Sunday, November 2, 2008

Another Weekend Wasted

And so ends another weekend. I accomplished a bit, but none of it was related to cleaning my house. And none of it involved lesson plans. So it looks like a late night of laundry and lesson planning. And that's okay. It's my own fault for living foolishly this weekend.

This is my least favorite time of the week. It's the time I kick myself for the same ridiculous decisions I made last weekend. On Fridays I get in my mind a bunch of things I should do for school...and there's always a very obvious list of things at home. Friday night about bedtime I am gung-ho about getting things done. Saturday morning I'm all about sleeping in. Then I get up to see what's gone on in cyberspace while I slept. Then if I don't have the girls, I waste a BUNCH of time online before running some errands like grocery shopping or...ohhhh, I don't know, taking a nap. It's so quiet that time passes without me paying a whole lot of attention to it. And frankly, my mind just craves for Saturday to be FREE. Along comes evening and I find I've done nothing, but think, "Why start this late?....Tomorrow after chuch, I'll get busy." And you can imagine how Sunday goes. I won't bore you with it.

But it's that time ... again.

And to polish off this glorious evening, I just returned from a Christian Financial Counseling seminar. Sunshine, did you pray this onto me??? It is actually really going to be a good thing...the best thing. But oh how I hate to even think of finances. If I could afford it, I'd hire someone to manage it all for me. But then, if I could afford it, maybe I wouldn't mind thinking about it all, lol.

Okay...the laundry and lesson plans are a-callin'. I'd better get outta here.

7 comments:

Dee said...

I wish I could waste weekends like that... would not even feel guilty - maybe

Sunshine said...

Hey girl! LOL about the financial class! Is it Dave's? I honestly think EVERYONE should take his class. I.have.learned.so.much. I hate that we didn't take this class the year we got married. THAT would have been smart. Better late than never though. I totally wish I had Dave Ramsey on speed dial now.
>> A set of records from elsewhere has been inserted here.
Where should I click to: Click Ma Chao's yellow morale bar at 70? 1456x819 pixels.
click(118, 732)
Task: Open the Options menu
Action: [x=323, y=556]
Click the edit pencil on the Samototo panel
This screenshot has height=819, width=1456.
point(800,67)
I guess I should say I'm sorry about your unproductive weekend, but napping just sounds way too good to me. Sorry--can't help you out there. ;D

Hillary said...

Dee, I really shouldn't. You'd feel downright sorry for my house. Poor neglected thing.

Sunshine, no the class is done by a local organization. The founder was in banking for 30 years but now runs this organization. He talked about how churches tell us to tithe, tithe, tithe...and that they should...but they never tell us how to live on the remaining 90%. He said that the topic talked about most in the Bible (next to God's love) is finances and yet we don't look to the Bible for advice. We haven't gotten to the practics yet. The two sessions we had yesterday were on spiritual principles. The next three Wednesdays will be practics. One interesting thing he said last night was that we never make financial decisions as Christians; we make SPIRITUAL decisions about financial matters. That one made me go hmmmmmmmmmm.

And now, I'm outta here. It's 10pm and I'm going to bed as if I were sane instead of sticking around another couple hours.

Jayne said...

Don't kick yourself Hill. I do the exact same thing every day... I have no excuse, I'm at home every day and the house still looks like a bomb site. In fact as I'm typing this now I should realyl be hoovering, dusting, tidying you name it. but am I? Nope. I try to do an hour a day now, so that I've at least done something but by the time I've got the kitchen clean the hours nearly gone so the rest of the house is still a tip. If only I ENJOYED cleaning!

Hillary said...

Yeah, Mummy, if only.

And thanks. :)

Sunshine said...

Did you know your election post is not working? I can see it on my blog roll thingy, but when I click on it, it says it doesn't exist.

Just so you know...

Hillary said...

Yeah, Sunshine, I know. It quit working when I deleted it. LOL

I decided that part of it was a little more blustery than I wanted. I was writing it when I was ticked off at everything imaginable...some things with cause...others with just a problem of perspective. I wish I'd just edited it now, because there were some things I liked, too. But I thought it prudent to just zap it, so I did. (Or I might have been lazy.)